** BEGIN Data for this task **

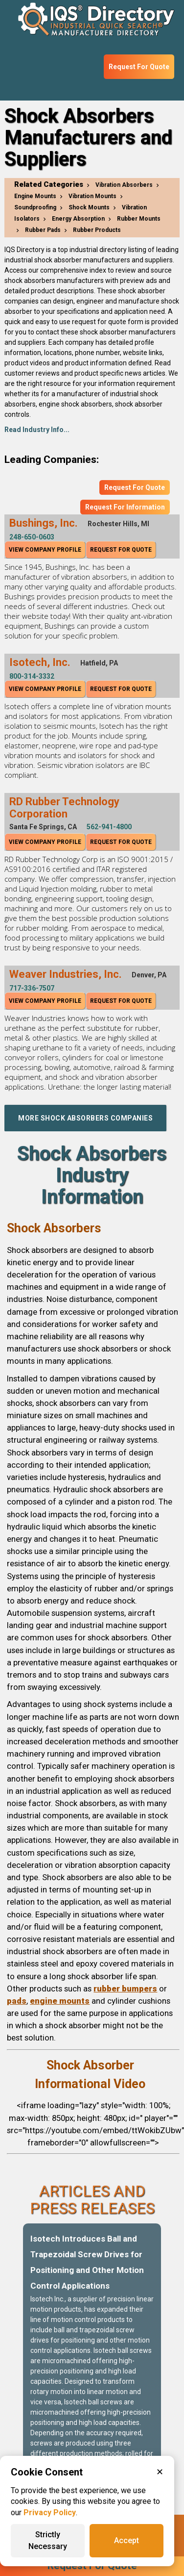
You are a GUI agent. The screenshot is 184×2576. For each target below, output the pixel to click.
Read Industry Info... (36, 430)
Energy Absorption (78, 218)
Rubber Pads (43, 230)
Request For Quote (139, 67)
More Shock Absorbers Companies (85, 1118)
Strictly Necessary (47, 2540)
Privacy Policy (49, 2512)
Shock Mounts (89, 207)
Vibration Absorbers (124, 184)
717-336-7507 (31, 988)
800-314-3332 (31, 676)
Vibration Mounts (92, 196)
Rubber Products (97, 230)
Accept (126, 2540)
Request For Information (125, 507)
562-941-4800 (109, 827)
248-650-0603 (31, 537)
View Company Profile (45, 549)
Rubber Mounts (139, 218)
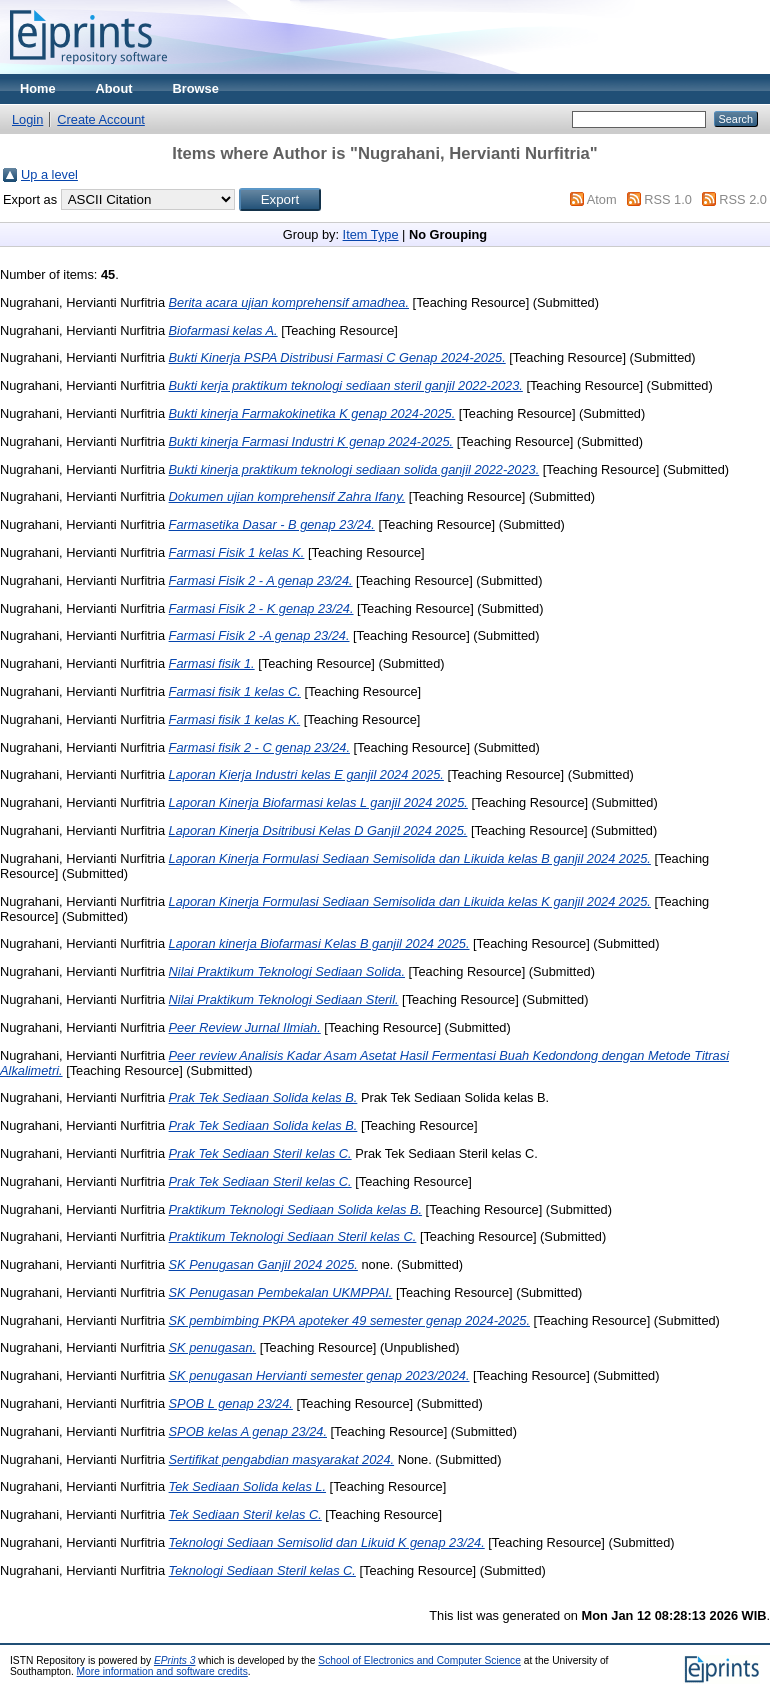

** END Data for this task **

» **Problem**: Count the lines in the data above that contain the word "Vibration", treating uppercase and lowercase as different. Reply with the number alone.

» **Task result**: 2